Ministry orders cut in international student numbers
This reduction, announced in a press statement entitled "More international students should stay on and work in Denmark", comes in addition to the cut in 1,700 study places, or a reduction of 28%, of the student intake to English-taught degrees in Denmark in 2017, compared to the intake in 2015, as reported by University World News.
Some 26% of international students leave Denmark within three months of securing their degree, and 38% within 21 months, according to a report in Magisterbladet magazine, based on data from Statistics Denmark.
According to ministry analysis, only one in three international students stay on long enough to contribute more to the economy than the public money invested in funding their education in Denmark.
Minister of Higher Education and Science Tommy Ahlers said in a press statement: “We cannot fulfil the education obligations of other countries.
“We need to do more so that talented international students stay, and work here, after graduation. And we need to adjust the number of places on the programmes where the students quickly slip back home.”
The ministry will enter into a dialogue with the universities and the university colleges in order to discuss how to improve the English-taught degrees so that these can become more relevant for the Danish workforce, Ahlers said.
“Among the factors we will ask universities to document when applying for [permission to run] a new masters degree taught in English is how this degree will succeed in giving the candidates a relevant job upon graduation," Ahlers said.
While the 2017 reduction in intake was directed towards the professional business academies, the 2019 reduction is hitting the masters degrees at universities that are taught in English.
"Denmark is an attractive study country for international students. In 2004 there were 7,500 English-taught students at Danish universities. In 2016 there were approximately 22,100,” the press release said.
The ministry said that some of these higher education graduates stay and work in Denmark upon graduation, but “in some university degrees the majority of graduates are leaving Denmark after graduation”.
"For instance, 42% of newly graduated masters degree candidates (from English-taught degrees) are not living in Denmark two years after graduation, and only one third are working in Denmark two years after graduation," the ministry reported.
The ministry has calculated how the international graduates are contributing to the Danish public economy compared to the investment costs in the study places allocated, with the international students having to pay no tuition fees and a substantial and increasing number of them receiving Danish student funding (SU), the most favourable such funding in the world.

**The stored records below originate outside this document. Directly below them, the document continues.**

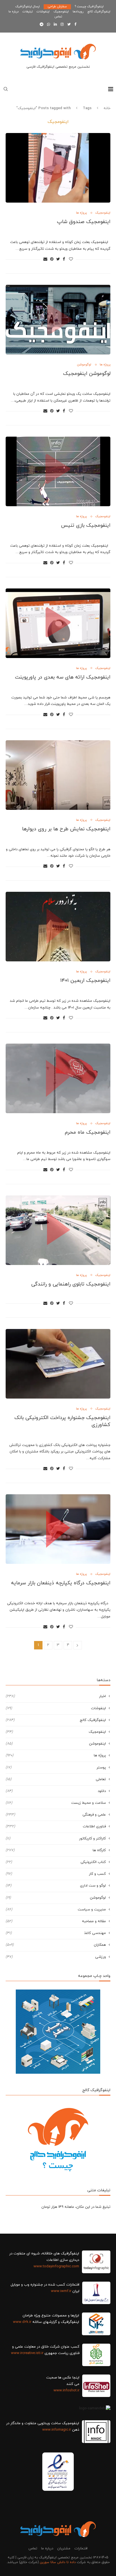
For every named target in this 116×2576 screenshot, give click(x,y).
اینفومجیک (61, 11)
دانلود (56, 1791)
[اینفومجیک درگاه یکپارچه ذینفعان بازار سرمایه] (58, 1529)
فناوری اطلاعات (56, 1826)
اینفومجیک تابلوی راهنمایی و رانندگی (70, 1284)
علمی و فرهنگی (56, 1814)
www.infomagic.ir (56, 2429)
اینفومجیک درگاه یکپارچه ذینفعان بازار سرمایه (60, 1583)
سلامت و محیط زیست (56, 1802)
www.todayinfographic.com (56, 2266)
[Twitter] (69, 24)
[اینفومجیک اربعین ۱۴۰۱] (58, 926)
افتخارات (81, 2548)
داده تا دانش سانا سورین (58, 2562)
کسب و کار (56, 1873)
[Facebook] (75, 24)
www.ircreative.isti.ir (27, 2353)
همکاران (56, 1944)
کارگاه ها (56, 1850)
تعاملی (56, 1779)
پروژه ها (81, 213)
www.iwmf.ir (61, 2291)
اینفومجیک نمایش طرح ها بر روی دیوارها (66, 829)
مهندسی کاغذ (56, 1933)
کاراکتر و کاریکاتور (56, 1838)
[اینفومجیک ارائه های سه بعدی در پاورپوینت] (58, 623)
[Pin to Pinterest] (51, 259)
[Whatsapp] (48, 24)
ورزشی (56, 1956)
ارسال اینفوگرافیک (27, 6)
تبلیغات (28, 11)
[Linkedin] (55, 24)
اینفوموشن (56, 1743)
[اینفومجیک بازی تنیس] (58, 471)
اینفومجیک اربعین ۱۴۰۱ (85, 980)
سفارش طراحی (57, 6)
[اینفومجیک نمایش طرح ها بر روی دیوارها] (58, 775)
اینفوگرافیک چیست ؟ (89, 6)
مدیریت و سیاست (56, 1909)
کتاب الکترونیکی (56, 1862)
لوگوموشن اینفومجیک (86, 373)
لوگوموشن (84, 364)
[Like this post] (71, 259)
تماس (58, 16)
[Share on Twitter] (58, 259)
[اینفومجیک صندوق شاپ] (58, 168)
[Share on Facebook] (64, 259)
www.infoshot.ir (66, 2390)
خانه (107, 108)
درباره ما (13, 11)
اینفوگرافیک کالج (98, 11)
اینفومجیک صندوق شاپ (83, 221)
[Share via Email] (45, 259)
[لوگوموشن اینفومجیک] (58, 319)
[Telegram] (41, 24)
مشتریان (63, 2548)
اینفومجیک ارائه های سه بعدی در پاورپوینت (62, 677)
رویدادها (78, 11)
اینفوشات (43, 11)
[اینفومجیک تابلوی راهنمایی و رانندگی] (58, 1230)
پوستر (56, 1767)
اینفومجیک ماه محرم (87, 1132)
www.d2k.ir (22, 2322)
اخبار (56, 1696)
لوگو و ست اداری (56, 1885)
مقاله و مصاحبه (56, 1921)
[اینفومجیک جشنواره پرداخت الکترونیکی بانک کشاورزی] (58, 1364)
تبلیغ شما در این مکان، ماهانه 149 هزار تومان (75, 2207)
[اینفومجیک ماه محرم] (58, 1078)
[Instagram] (62, 24)
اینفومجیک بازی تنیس (85, 525)
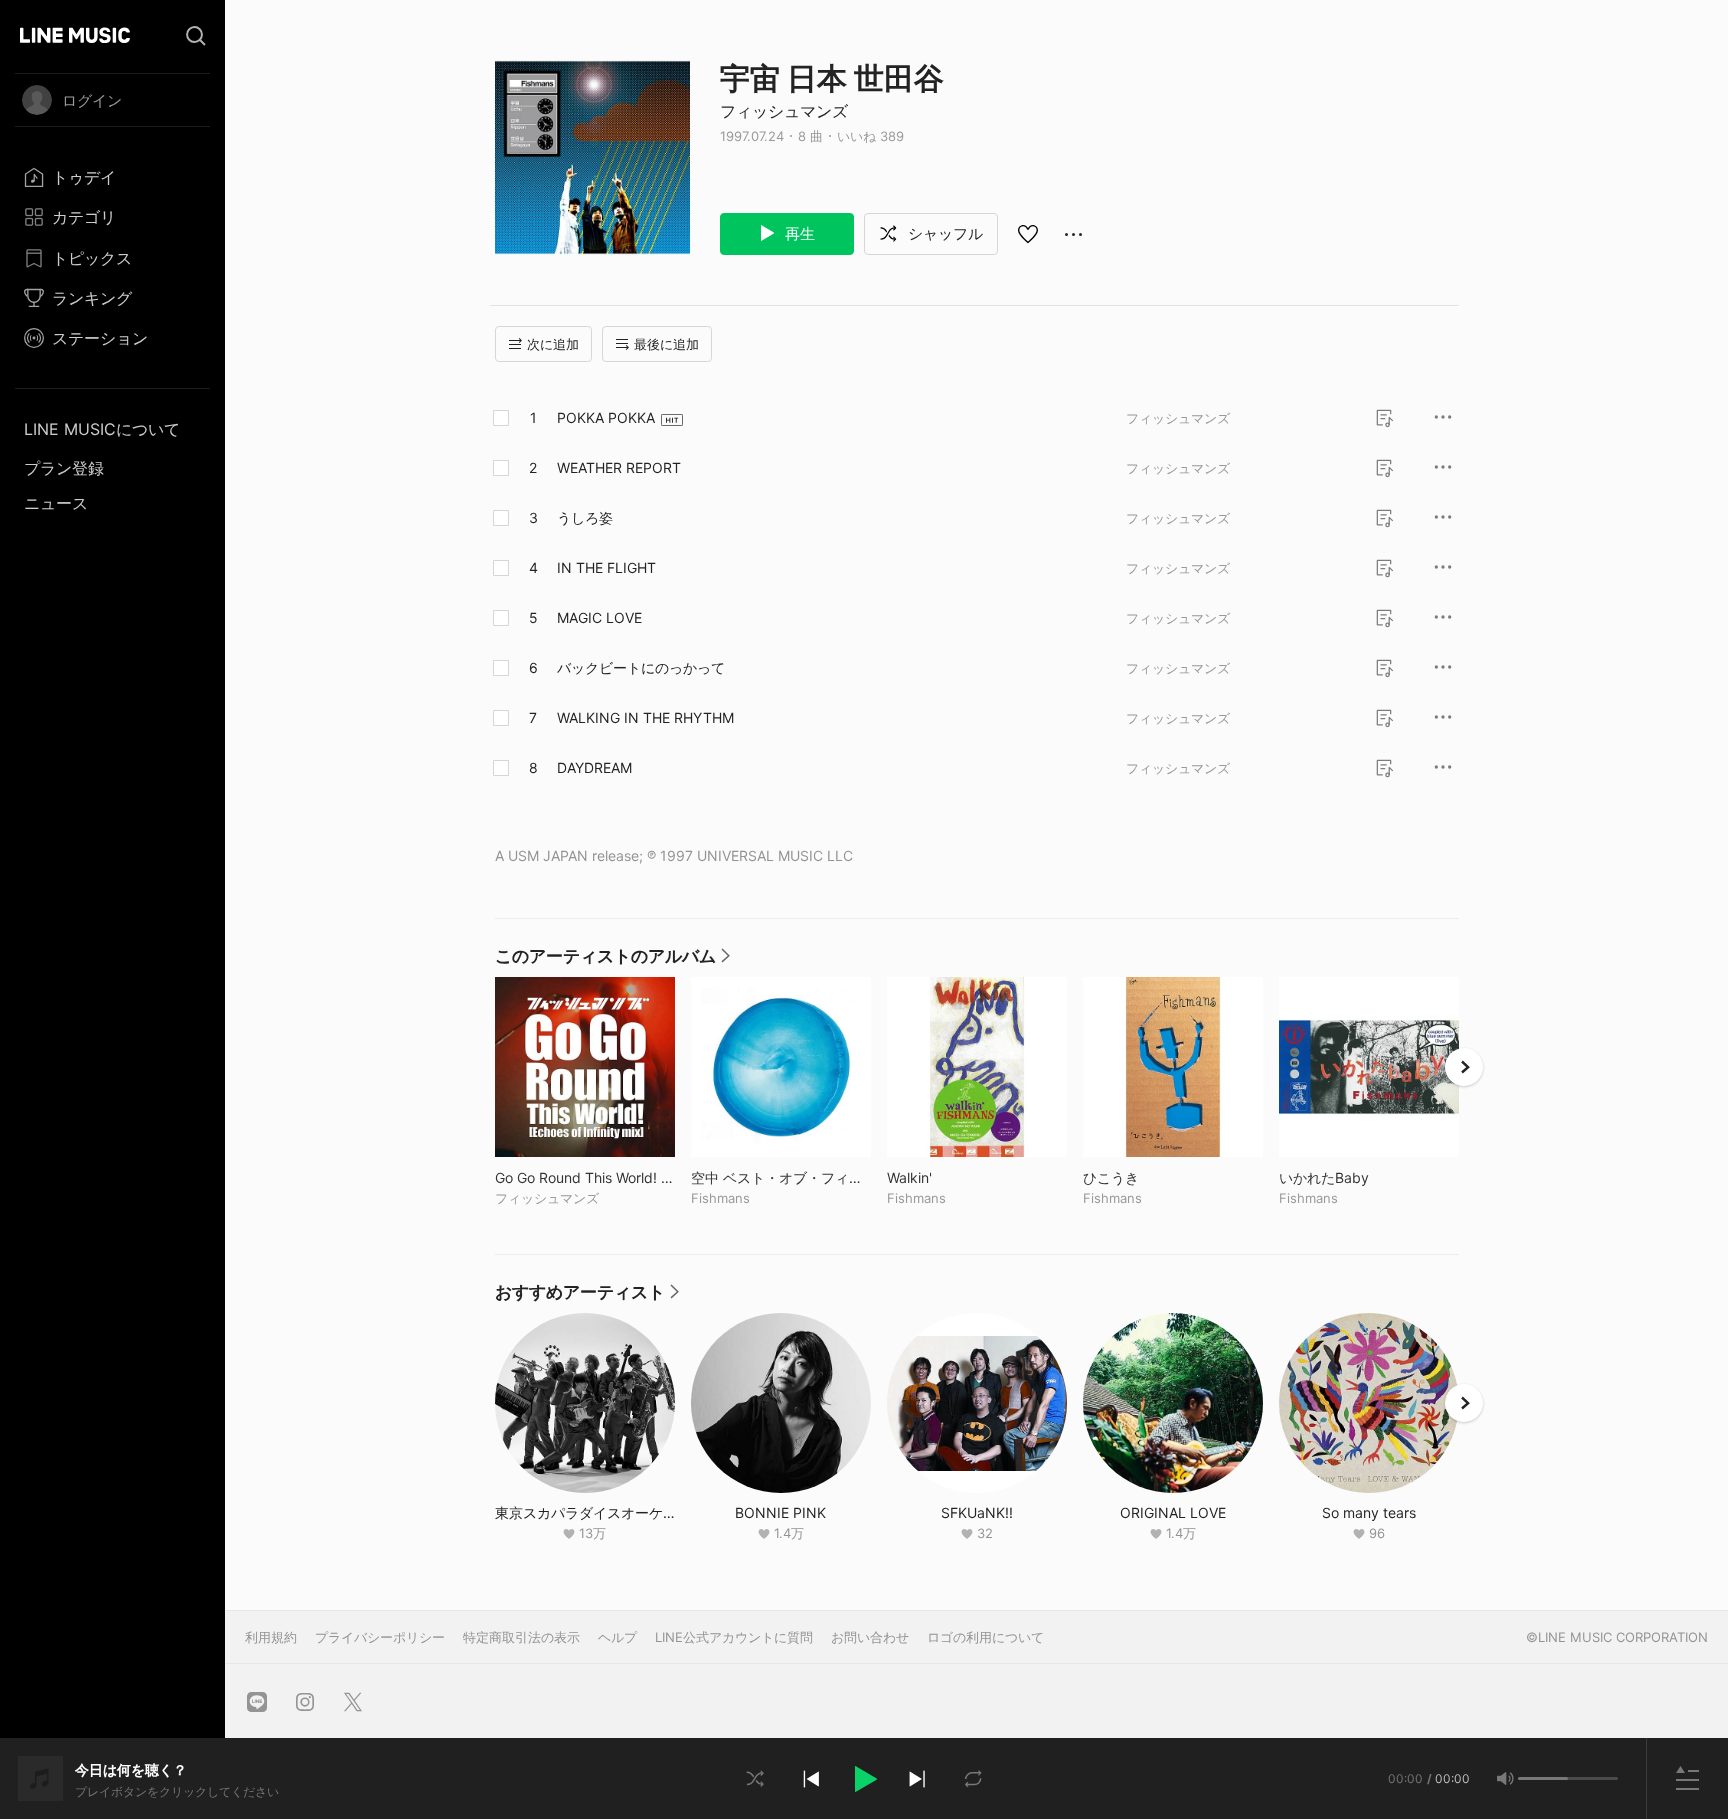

Two out of three international students graduating today are found to constitute a cost for Denmark and only one out of three contribute positively during their lifetime by working and paying taxes in Denmark.
Of the international students graduating in Denmark, as a group it is the masters degree graduates that contribute most.
Across all fields international students are contributing between DKK100,000 (US$15,700) and DKK300,000 (US$47,000) to the Danish public economy during their lifetime. But there is a great variation between the international students since half of them tend to leave Denmark five years after graduation.
On average it is only at nine years after graduation that the international graduate starts to contribute positively to the Danish economy, when subtracting their investment costs.
It is this picture the ministry now wants to change by entering into a dialogue with six named Danish universities, including the University of Copenhagen. The Technical University of Denmark (DTU) is not included among these.
Lack of highly qualified personnel
Commenting on the ministry’s figures, the Danish People’s Party (DF) said it was completely unacceptable that so many foreign students go home after receiving their masters degree and suggested either limiting English-language programmes or making it compulsory to take courses in Danish on all programmes.
Mads Eriksen, head of education and research policy in the Danish Chamber of Commerce, said it is obvious to everyone that Denmark should not educate a large number of graduates who afterwards leave the country without contributing to Denmark's economy and it was therefore rational for the ministry to analyse how international students behave.
"We think that some of the reductions are meaningful. But also, we lack highly qualified personnel and we would have liked to hear the ministry discuss ways of recruiting differently instead of only looking at reductions," he said.
Hanne Tangen, a lecturer of Aalborg University, argued in an op ed article in Videnskab.dk that this will be costly for Denmark in the long run and a hindrance for Danish international relations. “Denmark will lose out if the government is cutting English-taught degrees," she wrote.
University of Copenhagen Rector Henrik C Wegener said he was disappointed by the proposal.
“The University of Copenhagen is already working on getting more international students to find jobs in Danish companies. But the university’s English-language programmes are part and parcel of being an international university with international top researchers that can research and teach for the benefit of Danish students. The English-language programmes are a key part of partnerships with the best universities around the world,” he said in a press release.
The university will have to reduce its intake of international students by 120 in 2019.
"This will be in the fields of informatics, physics and climate change, which are exactly those fields needed for Danish industry in building the export of green technology. This will make it more difficult to offer international education as comparable elite universities do," he said.